• _Requirement A_
According to the Underworld interview, in what year did Darren Emerson join the group?
• _Requirement B_
In the Underworld interview, shorten the paragraph beginning "The concern is understandable" while keeping its main facts.

• _Exercise passage_
Interview:Then There Were Two


Part 1: Underworld Without DJ Darren Emerson / The Follow-Up to Beaucoup Fish

Part 2: Mixing to DVD Specs / Next Up: An Acoustic Folk Album?

Part 3: Rick Smith's Recording Setup




Underworld: Then There Were Two


Part 1: Underworld Without DJ Darren Emerson / The Follow-Up to Beaucoup Fish



It's not quite John Lennon leaving the Beatles, or even, in a general scheme of things, Peter Gabriel leaving Genesis. But to fans of trancy techno mavens Underworld, the recent departure of DJ Darren Emerson from the group is discomfiting.


The concern is understandable: before Emerson signed on, founders Karl Hyde and Rick Smith were making B-Grade synth-pop and languishing in relative obscurity. Emerson, a world-class progressive house DJ, joined in 1990, around the same time that Underworld started making tracks that better fit the ascending sounds of acid house, then the descending--and soon to be dated--styles of, say, Duran Duran. The trio went on to release three studio albums, a recent box set of some of their remixed singles, and of course, steal the star-studded show on the Trainspotting soundtrack with "Born Slippy." Now, as if a swan song for Emerson, comes "Everything, Everything," the just-released, live-performance soundtrack for the DVD of the same name, to follow in a month.


The DVD is a work of pure interactive genius for the properly equipped techno fan. "You get to play mad genius, a la Karl Hyde, at home," says Smith. It's no exaggeration. One option on the DVD is to create visual sequences triggered by the 26 letter keys on a keyboard; another lets you mix segments of music with bits of spoken word and random sound; still another allows mixing and matching of extended concert footage to create your own Underworld show. It's the tour de force that fans of the band's live show--a syn-aesthetic overload of images, ideas and fluid melodies--would expect.

• _Extracted records_
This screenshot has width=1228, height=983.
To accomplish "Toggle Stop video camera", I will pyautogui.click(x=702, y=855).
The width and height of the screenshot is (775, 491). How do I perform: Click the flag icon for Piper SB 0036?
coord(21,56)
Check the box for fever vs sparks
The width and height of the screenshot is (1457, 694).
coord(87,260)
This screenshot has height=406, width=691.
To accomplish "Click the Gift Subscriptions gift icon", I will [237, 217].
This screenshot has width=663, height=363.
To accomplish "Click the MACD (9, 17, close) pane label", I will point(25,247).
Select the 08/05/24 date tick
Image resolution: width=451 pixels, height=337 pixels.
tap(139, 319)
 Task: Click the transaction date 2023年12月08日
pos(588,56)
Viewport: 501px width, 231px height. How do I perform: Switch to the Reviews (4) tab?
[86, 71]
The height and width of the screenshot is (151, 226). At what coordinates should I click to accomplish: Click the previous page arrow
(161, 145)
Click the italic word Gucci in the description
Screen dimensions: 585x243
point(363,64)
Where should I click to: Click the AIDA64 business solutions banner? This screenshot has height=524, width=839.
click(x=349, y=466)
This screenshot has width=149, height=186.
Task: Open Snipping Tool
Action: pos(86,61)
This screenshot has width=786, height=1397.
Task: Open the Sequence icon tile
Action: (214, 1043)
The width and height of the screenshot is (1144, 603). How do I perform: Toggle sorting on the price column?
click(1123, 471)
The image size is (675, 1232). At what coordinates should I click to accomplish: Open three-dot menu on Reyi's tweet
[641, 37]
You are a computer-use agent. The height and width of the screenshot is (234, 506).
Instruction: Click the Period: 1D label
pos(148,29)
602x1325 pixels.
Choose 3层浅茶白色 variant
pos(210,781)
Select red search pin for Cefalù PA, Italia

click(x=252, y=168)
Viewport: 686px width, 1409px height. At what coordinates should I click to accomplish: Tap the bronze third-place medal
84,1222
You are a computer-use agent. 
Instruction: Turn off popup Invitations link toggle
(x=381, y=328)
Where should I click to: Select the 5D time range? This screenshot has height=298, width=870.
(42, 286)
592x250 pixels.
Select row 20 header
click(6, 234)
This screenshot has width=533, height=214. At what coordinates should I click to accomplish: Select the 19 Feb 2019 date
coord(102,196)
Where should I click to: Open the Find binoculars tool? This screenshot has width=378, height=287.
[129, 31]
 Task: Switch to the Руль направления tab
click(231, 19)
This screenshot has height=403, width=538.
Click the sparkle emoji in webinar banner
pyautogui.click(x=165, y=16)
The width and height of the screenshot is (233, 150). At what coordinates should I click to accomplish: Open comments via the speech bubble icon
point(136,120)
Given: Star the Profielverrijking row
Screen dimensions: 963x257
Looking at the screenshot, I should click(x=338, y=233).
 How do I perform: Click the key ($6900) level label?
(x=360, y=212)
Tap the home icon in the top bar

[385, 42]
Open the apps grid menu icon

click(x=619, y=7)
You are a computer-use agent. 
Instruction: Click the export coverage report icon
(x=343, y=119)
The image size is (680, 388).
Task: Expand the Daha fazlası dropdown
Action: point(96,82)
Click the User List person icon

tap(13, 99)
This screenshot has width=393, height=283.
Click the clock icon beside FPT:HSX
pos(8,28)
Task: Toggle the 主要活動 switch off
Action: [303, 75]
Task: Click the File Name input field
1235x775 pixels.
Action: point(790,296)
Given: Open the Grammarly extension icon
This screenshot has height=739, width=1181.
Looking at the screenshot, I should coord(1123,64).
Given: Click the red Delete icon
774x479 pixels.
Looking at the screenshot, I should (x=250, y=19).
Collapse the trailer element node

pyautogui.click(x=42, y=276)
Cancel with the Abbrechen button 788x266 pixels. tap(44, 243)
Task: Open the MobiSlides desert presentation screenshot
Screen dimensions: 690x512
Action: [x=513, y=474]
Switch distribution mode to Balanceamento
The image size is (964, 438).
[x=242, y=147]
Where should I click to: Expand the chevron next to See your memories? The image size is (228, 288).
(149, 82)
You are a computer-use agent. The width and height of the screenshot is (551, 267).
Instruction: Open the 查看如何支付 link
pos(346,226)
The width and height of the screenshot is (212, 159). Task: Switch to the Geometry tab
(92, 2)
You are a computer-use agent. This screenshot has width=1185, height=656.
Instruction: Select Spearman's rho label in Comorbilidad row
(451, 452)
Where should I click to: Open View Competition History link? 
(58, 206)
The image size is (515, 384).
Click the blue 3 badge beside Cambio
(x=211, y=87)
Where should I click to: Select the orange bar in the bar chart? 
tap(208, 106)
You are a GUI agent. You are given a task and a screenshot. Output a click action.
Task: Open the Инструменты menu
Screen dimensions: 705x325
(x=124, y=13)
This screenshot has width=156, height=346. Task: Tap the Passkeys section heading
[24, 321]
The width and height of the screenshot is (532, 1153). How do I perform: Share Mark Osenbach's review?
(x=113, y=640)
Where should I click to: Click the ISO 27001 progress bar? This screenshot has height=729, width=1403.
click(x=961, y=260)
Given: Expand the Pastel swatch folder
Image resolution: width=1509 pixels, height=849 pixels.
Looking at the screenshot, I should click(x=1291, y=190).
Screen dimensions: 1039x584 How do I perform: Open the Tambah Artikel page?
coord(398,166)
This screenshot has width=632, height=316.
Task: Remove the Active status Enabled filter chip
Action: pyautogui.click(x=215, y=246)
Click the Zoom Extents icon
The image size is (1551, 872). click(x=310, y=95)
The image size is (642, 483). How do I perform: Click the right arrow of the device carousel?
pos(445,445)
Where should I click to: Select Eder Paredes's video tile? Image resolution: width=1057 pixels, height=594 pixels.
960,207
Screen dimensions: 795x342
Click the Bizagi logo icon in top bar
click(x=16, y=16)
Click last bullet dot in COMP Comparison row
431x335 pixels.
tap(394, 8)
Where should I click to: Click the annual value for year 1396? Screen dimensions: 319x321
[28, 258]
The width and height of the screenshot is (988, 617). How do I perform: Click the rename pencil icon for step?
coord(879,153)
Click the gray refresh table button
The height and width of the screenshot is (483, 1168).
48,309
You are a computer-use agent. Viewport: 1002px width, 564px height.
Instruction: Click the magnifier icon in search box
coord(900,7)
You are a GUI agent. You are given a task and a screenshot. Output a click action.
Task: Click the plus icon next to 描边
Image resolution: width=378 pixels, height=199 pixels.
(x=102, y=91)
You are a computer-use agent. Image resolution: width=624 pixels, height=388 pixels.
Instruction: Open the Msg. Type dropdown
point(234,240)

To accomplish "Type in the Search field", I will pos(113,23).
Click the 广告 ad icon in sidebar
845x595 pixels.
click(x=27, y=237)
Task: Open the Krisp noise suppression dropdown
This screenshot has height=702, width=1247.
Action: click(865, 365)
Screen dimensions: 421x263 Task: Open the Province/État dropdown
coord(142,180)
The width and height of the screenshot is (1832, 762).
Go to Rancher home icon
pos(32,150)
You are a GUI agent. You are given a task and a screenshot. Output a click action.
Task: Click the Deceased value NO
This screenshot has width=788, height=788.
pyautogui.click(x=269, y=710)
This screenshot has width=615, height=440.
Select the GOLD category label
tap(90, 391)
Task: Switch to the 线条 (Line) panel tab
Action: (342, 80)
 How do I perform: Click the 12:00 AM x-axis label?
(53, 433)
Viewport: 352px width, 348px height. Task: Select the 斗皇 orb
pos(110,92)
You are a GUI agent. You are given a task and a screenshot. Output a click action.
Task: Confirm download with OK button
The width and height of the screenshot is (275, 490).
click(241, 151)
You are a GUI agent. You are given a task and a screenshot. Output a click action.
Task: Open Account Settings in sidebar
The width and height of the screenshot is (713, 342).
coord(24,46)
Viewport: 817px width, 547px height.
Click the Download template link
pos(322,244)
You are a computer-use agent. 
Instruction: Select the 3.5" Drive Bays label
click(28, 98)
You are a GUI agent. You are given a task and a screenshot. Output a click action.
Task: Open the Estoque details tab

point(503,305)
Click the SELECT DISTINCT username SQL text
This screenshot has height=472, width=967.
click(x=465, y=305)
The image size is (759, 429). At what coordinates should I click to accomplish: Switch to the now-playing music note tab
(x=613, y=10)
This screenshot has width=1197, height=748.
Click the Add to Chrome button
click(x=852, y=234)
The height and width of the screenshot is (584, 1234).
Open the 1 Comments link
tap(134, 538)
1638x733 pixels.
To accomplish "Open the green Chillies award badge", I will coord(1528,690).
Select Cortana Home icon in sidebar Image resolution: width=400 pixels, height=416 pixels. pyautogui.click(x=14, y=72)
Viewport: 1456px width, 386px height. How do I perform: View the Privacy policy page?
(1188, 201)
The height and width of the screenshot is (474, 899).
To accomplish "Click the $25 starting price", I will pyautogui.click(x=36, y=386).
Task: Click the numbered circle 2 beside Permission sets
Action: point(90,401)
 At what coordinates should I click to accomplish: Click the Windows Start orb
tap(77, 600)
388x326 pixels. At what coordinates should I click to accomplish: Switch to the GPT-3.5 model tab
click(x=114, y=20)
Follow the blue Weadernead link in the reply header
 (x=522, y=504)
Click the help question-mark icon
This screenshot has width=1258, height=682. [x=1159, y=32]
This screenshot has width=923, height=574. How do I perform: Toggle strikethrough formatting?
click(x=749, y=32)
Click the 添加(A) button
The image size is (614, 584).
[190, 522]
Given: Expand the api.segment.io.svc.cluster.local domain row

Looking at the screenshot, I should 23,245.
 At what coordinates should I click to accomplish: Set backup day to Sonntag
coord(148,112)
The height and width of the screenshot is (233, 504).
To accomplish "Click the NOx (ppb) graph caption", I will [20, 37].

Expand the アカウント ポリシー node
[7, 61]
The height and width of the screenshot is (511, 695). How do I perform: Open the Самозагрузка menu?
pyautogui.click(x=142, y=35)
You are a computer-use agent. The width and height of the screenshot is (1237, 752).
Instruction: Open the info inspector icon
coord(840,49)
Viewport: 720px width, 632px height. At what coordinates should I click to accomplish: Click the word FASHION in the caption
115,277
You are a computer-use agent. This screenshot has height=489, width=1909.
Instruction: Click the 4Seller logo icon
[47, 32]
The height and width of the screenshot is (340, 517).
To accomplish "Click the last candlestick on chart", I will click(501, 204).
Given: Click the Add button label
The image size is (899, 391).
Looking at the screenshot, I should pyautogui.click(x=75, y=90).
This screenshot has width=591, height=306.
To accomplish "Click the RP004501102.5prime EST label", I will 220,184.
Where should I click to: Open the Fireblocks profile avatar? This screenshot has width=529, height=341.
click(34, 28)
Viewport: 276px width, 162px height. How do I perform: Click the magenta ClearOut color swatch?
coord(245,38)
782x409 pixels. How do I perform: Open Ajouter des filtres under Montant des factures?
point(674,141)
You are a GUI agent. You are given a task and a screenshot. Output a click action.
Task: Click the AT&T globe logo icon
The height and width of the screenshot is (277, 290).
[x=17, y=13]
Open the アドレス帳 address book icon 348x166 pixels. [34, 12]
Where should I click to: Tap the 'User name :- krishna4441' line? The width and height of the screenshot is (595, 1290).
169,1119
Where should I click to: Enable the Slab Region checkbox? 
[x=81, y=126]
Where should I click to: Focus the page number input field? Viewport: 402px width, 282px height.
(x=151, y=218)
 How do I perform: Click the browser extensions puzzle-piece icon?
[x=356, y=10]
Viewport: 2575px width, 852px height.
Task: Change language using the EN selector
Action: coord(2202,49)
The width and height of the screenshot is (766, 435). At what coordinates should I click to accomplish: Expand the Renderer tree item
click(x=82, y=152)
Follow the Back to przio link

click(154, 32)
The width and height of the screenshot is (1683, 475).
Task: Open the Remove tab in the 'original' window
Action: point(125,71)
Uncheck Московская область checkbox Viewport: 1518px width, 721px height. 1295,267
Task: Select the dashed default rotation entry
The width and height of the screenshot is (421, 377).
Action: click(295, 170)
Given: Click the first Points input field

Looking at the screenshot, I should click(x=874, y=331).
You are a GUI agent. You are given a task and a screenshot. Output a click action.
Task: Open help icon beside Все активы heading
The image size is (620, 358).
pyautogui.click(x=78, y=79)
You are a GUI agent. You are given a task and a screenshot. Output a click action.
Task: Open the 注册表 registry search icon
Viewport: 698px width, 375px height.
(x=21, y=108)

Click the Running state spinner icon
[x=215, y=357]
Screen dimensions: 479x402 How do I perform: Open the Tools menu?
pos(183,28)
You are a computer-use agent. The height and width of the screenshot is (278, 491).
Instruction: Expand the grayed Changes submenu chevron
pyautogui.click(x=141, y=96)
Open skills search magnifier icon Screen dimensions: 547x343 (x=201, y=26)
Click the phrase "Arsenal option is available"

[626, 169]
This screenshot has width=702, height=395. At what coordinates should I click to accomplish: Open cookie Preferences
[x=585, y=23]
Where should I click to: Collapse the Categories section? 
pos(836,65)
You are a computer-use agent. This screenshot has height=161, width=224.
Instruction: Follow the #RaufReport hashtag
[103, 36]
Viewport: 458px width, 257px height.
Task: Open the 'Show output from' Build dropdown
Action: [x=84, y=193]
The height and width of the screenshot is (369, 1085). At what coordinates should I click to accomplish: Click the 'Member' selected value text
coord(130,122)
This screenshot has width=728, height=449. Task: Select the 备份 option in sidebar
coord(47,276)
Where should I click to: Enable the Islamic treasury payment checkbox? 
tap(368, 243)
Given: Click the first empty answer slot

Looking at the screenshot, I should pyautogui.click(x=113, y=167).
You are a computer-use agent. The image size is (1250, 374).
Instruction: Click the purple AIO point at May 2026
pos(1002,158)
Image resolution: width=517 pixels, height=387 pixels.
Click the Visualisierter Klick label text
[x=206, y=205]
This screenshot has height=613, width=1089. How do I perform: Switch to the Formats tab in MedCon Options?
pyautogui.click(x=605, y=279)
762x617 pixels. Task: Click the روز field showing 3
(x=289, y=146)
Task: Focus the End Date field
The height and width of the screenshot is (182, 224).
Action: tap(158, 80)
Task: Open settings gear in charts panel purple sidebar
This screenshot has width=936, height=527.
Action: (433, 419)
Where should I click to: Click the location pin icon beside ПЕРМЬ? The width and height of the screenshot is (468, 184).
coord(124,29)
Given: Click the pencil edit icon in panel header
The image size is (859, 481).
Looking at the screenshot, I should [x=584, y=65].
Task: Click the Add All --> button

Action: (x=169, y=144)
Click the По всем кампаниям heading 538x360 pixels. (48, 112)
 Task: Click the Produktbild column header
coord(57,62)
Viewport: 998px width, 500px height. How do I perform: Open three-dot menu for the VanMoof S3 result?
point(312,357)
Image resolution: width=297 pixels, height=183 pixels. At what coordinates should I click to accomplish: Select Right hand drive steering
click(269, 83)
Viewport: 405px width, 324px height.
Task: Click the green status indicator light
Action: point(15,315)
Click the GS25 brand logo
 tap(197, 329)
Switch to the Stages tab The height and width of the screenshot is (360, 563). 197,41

• _Output A_
1990

• _Output B_
Before Emerson joined, founders Karl Hyde and Rick Smith made B-grade synth-pop and languished in relative obscurity. Emerson, a world-class progressive house DJ, joined in 1990, around when Underworld began making tracks that fit the rising acid house sound better than fading styles like Duran Duran's. The trio released three studio albums and a box set of remixed singles, and "Born Slippy" stole the show on the Trainspotting soundtrack. Now, like a swan song for Emerson, comes "Everything, Everything," a live-performance soundtrack for the DVD of the same name, due a month later.